* Data section
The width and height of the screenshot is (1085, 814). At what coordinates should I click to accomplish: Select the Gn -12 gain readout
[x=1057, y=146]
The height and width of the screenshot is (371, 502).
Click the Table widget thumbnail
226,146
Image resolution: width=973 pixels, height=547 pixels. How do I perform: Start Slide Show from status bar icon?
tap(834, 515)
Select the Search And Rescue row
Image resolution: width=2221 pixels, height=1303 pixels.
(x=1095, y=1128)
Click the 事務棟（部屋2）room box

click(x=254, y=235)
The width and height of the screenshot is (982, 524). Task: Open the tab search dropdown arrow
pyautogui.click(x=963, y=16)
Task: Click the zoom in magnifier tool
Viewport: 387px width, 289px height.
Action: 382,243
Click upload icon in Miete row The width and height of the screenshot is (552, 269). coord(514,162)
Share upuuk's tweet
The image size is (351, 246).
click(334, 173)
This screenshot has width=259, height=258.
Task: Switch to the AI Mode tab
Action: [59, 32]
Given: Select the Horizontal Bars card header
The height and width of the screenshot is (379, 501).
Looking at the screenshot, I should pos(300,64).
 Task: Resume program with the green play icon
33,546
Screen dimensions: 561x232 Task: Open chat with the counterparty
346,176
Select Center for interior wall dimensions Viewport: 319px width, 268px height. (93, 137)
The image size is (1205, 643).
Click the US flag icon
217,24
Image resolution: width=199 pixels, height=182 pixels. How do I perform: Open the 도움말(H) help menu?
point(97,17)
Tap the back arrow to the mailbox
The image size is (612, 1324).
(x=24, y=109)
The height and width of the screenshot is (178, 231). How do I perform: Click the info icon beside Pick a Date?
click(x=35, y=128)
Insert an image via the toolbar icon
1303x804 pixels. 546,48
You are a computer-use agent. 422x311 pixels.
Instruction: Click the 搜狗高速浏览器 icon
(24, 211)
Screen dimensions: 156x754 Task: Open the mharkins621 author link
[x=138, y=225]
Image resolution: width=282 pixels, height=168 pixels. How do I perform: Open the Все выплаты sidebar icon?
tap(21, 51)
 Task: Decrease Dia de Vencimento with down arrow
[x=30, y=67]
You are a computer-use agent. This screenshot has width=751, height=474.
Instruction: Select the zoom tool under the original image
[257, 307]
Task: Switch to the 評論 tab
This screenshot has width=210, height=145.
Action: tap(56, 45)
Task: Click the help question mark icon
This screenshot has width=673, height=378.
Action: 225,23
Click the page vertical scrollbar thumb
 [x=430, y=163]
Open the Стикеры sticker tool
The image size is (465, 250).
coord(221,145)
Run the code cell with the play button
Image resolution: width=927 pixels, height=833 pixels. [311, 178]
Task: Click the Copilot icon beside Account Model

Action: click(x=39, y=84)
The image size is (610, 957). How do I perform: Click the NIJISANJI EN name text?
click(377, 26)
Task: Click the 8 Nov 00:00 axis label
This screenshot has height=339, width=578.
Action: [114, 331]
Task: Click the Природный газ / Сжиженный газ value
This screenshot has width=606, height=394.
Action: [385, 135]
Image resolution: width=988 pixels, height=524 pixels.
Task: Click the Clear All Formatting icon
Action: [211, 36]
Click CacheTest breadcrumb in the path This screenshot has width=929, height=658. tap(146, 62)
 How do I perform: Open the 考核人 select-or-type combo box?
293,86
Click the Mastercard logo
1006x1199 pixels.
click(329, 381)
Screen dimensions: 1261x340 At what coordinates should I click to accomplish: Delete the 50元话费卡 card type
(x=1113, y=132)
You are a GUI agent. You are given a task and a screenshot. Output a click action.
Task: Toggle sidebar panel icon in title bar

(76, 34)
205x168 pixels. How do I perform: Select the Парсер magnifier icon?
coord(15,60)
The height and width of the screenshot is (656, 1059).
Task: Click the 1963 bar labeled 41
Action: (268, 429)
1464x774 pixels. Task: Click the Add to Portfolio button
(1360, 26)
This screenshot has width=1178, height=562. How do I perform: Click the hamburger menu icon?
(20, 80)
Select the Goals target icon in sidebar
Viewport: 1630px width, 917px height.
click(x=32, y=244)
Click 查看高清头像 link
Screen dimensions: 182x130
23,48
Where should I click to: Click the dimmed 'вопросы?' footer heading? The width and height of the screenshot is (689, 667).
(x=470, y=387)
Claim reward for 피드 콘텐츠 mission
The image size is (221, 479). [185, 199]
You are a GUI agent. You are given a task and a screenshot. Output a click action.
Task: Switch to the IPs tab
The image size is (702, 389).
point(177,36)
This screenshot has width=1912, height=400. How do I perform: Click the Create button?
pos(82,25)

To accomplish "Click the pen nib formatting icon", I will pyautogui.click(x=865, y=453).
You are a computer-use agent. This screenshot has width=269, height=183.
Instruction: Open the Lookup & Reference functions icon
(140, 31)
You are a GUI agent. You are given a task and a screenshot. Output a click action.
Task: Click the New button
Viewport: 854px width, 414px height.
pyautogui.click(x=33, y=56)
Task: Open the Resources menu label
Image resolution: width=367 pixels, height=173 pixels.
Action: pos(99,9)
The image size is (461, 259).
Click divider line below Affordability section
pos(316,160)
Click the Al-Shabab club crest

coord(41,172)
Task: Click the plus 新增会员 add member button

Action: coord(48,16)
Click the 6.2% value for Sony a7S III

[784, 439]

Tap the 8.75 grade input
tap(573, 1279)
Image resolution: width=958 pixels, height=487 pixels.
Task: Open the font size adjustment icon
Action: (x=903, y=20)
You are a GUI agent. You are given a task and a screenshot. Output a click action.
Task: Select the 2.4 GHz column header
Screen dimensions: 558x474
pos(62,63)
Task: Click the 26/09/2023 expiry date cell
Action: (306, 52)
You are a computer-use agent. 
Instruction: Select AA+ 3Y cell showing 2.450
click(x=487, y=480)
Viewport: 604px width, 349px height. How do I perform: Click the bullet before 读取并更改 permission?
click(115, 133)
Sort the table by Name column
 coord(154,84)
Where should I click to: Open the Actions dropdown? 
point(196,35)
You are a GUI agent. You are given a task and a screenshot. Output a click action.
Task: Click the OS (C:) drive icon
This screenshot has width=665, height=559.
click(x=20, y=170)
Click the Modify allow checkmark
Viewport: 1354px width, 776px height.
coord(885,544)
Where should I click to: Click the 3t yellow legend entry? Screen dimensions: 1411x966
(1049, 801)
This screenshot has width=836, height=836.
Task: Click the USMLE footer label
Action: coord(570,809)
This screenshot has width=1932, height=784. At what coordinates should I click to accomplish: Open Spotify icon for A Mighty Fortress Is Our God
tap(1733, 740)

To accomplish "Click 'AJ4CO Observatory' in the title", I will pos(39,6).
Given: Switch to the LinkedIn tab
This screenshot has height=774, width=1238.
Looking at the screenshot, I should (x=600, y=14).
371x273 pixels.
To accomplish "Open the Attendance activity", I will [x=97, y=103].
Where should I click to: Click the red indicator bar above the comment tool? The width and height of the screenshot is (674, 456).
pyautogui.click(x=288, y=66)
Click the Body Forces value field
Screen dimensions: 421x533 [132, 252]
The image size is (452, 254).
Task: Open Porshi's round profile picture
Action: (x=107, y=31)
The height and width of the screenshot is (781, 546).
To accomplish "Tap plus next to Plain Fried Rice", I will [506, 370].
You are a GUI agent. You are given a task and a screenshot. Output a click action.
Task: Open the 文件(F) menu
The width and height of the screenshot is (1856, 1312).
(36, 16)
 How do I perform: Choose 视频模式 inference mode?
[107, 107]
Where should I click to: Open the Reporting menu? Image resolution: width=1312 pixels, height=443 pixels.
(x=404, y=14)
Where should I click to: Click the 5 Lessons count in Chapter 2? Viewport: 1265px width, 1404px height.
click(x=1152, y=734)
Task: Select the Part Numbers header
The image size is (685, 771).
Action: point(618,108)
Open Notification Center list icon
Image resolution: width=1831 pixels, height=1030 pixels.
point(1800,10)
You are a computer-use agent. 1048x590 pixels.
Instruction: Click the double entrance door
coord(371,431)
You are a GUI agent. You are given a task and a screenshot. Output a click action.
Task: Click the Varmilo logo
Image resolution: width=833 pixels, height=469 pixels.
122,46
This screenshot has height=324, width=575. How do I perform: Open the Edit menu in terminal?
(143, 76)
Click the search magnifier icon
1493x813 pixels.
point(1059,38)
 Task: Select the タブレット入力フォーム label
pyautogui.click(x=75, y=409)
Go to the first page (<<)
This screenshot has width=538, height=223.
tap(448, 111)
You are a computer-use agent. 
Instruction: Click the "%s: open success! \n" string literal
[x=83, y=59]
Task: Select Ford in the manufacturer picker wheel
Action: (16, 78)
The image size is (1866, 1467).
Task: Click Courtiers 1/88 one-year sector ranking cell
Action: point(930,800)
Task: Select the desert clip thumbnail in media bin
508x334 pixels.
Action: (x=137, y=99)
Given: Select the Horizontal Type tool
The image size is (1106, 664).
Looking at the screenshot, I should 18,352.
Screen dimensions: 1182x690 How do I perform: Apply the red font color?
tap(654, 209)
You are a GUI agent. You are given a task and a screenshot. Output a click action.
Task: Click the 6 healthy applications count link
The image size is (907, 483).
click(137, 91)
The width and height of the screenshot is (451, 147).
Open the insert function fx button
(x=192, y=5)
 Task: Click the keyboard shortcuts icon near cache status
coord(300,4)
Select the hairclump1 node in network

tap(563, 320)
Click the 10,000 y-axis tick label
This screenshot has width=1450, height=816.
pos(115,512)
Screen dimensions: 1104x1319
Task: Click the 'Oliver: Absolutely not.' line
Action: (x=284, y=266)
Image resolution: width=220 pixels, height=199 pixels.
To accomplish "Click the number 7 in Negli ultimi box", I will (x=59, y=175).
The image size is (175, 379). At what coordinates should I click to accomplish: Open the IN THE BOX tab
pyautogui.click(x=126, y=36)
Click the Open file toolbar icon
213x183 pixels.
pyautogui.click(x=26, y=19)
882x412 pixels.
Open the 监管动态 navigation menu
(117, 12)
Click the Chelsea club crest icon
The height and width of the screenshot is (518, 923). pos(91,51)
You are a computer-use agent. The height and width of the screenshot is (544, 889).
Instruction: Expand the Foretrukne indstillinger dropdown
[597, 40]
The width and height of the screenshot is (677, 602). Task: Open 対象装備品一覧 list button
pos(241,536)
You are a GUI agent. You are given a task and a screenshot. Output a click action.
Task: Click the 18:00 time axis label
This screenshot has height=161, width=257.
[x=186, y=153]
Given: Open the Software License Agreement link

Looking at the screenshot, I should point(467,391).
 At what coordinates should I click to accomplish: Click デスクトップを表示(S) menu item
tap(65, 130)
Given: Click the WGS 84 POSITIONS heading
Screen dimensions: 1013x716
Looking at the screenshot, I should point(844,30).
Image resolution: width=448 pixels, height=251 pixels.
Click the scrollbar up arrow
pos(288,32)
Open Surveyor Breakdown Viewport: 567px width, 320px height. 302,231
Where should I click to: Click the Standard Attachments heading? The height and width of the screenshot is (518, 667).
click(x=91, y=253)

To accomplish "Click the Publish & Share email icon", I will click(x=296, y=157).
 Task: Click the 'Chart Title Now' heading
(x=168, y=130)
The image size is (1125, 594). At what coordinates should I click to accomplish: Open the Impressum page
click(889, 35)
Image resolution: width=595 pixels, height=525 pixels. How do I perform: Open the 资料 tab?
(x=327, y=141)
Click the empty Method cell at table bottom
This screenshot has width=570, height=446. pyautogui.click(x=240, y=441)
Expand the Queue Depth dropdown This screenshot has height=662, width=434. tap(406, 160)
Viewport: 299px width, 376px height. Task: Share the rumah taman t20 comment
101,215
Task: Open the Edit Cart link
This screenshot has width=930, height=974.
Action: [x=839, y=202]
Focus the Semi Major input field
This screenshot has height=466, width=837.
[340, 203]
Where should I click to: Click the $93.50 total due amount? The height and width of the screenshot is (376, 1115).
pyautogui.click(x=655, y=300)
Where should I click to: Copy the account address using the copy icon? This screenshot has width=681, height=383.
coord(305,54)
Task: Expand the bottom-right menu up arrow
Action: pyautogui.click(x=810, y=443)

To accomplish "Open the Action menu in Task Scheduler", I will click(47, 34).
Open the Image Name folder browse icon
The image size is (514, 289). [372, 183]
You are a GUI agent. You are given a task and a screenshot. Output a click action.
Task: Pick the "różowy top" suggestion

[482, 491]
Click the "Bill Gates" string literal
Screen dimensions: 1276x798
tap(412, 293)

* Work to complete
Count the lines in the entries above that contain the string "column", with uppercase and lowercase letters treated as different. Give only the number.

* Expected answer
2